Executives often start out with high hopes for their capital projects, only to have them fall short of expectations. Capital projects are investments of substantial company resources to develop, to improve, or to refurbish an asset that is expected to generate cash flows for more than one year. Only 60 percent of finished projects actually meet all objectives after the project is complete and the asset was put into service.1 The success rate is not much better than a coin flip. The complaints about projects range from business cases ruined by cost overruns, to market windows missed because the project was late, to assets that did not perform as expected and that are expensive to operate.
As an executive responsible for capital, you do not have to accept these results. Success or failure is not random. I will show you what you can do to increase the probability of a successful project, make your project portfolio pay off as expected, and, critically, reduce the chances of the disaster project that loses all the capital investment and gets executives fired. The road to success starts with you. Success will require your active leadership and participation in the projects that you are sponsoring or that your organization has a major role in.
How do executives cause projects to fail? Here is a real example. A company initiated a small project to boost operating margins by consolidating production at one factory. The plan was to relocate some equipment from an older factory to a newer one before shutting down and selling the old factory. The project had a very strong business case and was expected to pay back its investment in less than a year. A critical success factor for the project was to have the consolidated facility up and running in time for a three-month production period when the factory would be run at full capacity. The factory was used to process an agricultural product, and the new factory had to be ready for the harvest. The project was a failure because the consolidated factory was only able to run at half capacity during the production window. The business needed three supplemental projects to finally bring the facility up to full capacity.
So, what happened? How did this project turn out to be a failure—and why were the executives in charge responsible? Many mistakes were made, but the most important one was that the executives delayed the start of the project so that the older facility could finish a production run. Another bad decision was not allowing the project team to get input from the operators of the old factory because of the sensitivities of shutting down the old factory where people were about to lose their jobs. The late start caused mistakes in the technical design because of the rush to get the work done. And because the team could not work with the factory operators, they had to make assumptions about how the equipment would be reused—and those assumptions turned out to be wrong.
The root cause of the failure was that the executives never reconciled the conflict in their objectives. On one hand, they wanted to keep the old factory running and delay the announcement of the closing for as long as possible. On the other hand, they wanted the consolidated factory up and running in time for an important seasonal window. The desire to achieve both objectives is understandable. Executives face tremendous pressure to deliver value from capital. Delivering that value often requires meeting targets that are hard to achieve. In this case, the executives should have acknowledged the risk in the objectives and developed a strategy to reduce the risk. The mitigation would have lengthened the payback period but would have still allowed for a profitable project. Instead, the business lost money on the investment.
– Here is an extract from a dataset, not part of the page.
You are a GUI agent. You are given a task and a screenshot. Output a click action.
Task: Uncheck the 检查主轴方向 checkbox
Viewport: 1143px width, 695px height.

Background and Basis for the Book

At Independent Project Analysis, Inc. (IPA), we have been studying the problem of how businesses can maximize the value created by their capital projects for nearly 30 years. That is our mission. Our quantitative benchmarking services are used by the world's largest industrial companies as the core of their continuous improvement programs to derive more value from their projects. IPA's empirical research has led to the widespread adoption of project management concepts such as Front-End Loading (FEL) and Value Improving Practices (VIPs). The work of IPA's founder, Edward W. Merrow, has become the de facto handbook for the development and execution of megaprojects.2
For the past 22 years, I have worked directly with IPA clients all over the world evaluating projects and providing guidance on how to improve both individual projects and project systems. About eight years ago, I started a series of studies on the initial stages of capital project development. A capital project starts with an idea that a business need exists. Unfortunately, fully developed, viable projects do not fall from trees. There is hard work to be done to shape and define opportunities into projects that deliver sufficient benefits to justify the cost and risk. I have always been fascinated with these activities and, in particular, how a business and project organization should work together to translate a set of objectives for growth and profit into a doable project. Throughout this book, I will describe the executive's crucial role in capital project development as well as the steps necessary to ensure that the project organization listens carefully and fully to what the business needs.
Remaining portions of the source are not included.